BizSugar Blog » What is Your Marketing Mix Supposed to Be?

What is Your Marketing Mix Supposed to Be?

What is Your Marketing Mix Supposed to Be

Successful marketing is all about putting the right product or service in the right place at the right time and price. To achieve this, some effort is required to determine what people desire and where they purchase.

Then you must figure out how to produce the item at a price that offers value to them. And for everything to come together at the right time.

This is where your marketing mix comes into play. Simply put, a marketing mix is the set of actions or tactics that a company uses to market its products or services.

In its very basic form, a marketing mix is comprised of the four Ps:

  • Price
  • Product
  • Place
  • Promotion

However, in today’s complex marketplace and heightened competition the marketing mix may include additional Ps:

  • Packaging
  • Positioning
  • People
  • And even politics

A Closer Look at the Basic 4 Ps

Developing your own company’s marketing mix can help you resolve some of the issues that you may face on a daily basis while running your business.

The four Ps are the collection of controllable actions that a business employs to address the needs of its target markets. But what do these marketing mix actions involve?

Product or Service

This refers to your product or service being offered to customers. The product or service should satisfy the customer’s needs or desires for it to be purchased and sought after in the market.

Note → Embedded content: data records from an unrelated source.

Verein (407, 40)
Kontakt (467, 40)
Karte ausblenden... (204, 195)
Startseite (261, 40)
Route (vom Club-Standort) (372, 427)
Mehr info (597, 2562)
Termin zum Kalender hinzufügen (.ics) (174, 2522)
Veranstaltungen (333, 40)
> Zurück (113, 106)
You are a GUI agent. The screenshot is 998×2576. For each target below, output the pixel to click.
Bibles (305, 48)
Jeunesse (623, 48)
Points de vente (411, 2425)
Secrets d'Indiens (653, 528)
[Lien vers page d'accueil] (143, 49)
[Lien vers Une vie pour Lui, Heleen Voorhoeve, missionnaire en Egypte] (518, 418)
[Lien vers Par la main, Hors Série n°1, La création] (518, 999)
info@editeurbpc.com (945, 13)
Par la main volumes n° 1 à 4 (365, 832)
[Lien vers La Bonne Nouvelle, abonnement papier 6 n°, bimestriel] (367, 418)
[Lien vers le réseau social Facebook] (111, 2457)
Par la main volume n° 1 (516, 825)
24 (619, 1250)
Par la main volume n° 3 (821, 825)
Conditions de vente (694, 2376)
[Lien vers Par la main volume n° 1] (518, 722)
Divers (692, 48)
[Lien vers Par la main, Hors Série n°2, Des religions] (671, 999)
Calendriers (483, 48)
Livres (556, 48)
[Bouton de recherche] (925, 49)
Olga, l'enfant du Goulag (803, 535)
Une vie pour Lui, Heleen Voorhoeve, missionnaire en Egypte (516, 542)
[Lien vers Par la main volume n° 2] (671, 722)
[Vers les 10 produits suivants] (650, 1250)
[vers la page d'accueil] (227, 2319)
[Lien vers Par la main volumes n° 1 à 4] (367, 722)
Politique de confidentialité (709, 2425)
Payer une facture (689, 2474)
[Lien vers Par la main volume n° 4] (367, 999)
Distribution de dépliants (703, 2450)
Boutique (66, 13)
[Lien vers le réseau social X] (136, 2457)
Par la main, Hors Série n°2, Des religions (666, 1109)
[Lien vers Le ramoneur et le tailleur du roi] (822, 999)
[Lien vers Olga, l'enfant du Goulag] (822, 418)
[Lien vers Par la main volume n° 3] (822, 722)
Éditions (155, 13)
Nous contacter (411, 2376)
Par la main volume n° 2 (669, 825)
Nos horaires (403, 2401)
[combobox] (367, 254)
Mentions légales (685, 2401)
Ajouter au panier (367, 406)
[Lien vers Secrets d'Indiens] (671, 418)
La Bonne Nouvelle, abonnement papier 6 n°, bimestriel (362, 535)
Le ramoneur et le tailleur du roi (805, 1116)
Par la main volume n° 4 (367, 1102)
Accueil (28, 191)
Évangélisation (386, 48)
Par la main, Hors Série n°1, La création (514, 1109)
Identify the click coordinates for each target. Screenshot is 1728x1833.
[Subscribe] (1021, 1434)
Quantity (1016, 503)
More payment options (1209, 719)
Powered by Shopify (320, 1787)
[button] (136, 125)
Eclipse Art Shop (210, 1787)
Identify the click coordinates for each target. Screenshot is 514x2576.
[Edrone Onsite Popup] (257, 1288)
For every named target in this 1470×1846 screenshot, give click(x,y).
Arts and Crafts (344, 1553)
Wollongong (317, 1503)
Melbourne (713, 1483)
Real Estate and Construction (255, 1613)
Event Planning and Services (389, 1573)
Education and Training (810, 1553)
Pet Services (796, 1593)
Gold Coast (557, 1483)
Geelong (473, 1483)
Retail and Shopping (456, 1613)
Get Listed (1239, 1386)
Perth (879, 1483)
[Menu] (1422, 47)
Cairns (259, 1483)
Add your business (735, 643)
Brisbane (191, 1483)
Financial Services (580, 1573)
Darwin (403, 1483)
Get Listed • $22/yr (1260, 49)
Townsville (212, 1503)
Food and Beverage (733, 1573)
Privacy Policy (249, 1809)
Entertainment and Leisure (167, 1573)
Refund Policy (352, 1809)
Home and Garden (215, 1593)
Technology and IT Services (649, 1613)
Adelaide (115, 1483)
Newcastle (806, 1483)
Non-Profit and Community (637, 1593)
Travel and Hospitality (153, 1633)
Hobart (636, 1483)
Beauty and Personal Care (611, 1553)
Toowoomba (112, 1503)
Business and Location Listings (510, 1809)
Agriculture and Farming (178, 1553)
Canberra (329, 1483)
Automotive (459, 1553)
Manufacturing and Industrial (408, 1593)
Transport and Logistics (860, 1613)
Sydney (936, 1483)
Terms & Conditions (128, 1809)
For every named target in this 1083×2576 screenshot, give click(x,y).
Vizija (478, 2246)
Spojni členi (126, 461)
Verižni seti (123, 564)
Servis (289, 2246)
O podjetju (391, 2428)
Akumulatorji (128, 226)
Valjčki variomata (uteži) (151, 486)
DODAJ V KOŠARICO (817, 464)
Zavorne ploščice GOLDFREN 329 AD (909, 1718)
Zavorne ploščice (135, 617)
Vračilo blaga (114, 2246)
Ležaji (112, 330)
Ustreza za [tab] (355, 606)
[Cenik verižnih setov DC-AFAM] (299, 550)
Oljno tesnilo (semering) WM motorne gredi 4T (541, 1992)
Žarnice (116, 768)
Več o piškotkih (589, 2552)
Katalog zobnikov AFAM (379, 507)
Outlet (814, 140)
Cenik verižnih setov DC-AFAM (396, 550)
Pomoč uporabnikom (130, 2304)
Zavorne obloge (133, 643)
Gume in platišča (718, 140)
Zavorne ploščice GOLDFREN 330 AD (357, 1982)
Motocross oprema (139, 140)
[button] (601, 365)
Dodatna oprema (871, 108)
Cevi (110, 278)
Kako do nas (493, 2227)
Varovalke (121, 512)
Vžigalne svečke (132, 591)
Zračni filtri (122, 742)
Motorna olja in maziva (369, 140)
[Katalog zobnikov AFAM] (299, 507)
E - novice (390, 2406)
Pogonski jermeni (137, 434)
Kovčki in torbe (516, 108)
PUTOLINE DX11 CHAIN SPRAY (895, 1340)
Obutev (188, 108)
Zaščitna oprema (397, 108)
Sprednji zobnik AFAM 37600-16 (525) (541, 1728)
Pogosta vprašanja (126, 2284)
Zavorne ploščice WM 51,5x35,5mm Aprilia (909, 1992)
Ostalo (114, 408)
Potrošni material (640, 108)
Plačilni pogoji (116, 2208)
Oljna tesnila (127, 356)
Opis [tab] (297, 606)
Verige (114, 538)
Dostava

Equally important, you should make sure that your customers are left with the impression of your product or service as unique and distinctive from that of the competition. This will help separate/differentiate you from the competition.


The price is a term used to describe the value assigned to a product. It depends on a variety of direct and indirect factors that include:

  • Manufacturing costs
  • The customers’ ability to pay
  • Supply and demand
  • And a host of other variables

There are various pricing methods or selling price points that you can use based on your particular business model.

You can set your pricing to undercut the competition. Or it can be used to differentiate your product or service. Higher prices can improve your product’s image.

Place or Selling Location

Place is the selling location where the product or service can be purchased. Knowing where your target customers regularly visit and make purchases will assist you in determining the best location to use your marketing mix.

In addition, the place where you sell your product and service can impact your distribution strategy and overhead expenditures.

It affects how many people you need to hire and how you will deliver the product or service to the consumer.


This includes all your company’s efforts used to make your product or service known to the customer. Promotion could take the form of:

  • Advertising
  • Word of mouth
  • Press coverage
  • Incentives (sales, discounts)
  • Commissions
  • Social media
  • Trade fairs

When trying to reach out to your target customers, make sure to build your message that frequently links to the other three Ps: product, price, and placement.

These four factors come together to define your core customer and how to market to them, influencing the development of a marketing mix.

Each of the 4 Ps is very dependent on the others and can influence your marketing and business strategies.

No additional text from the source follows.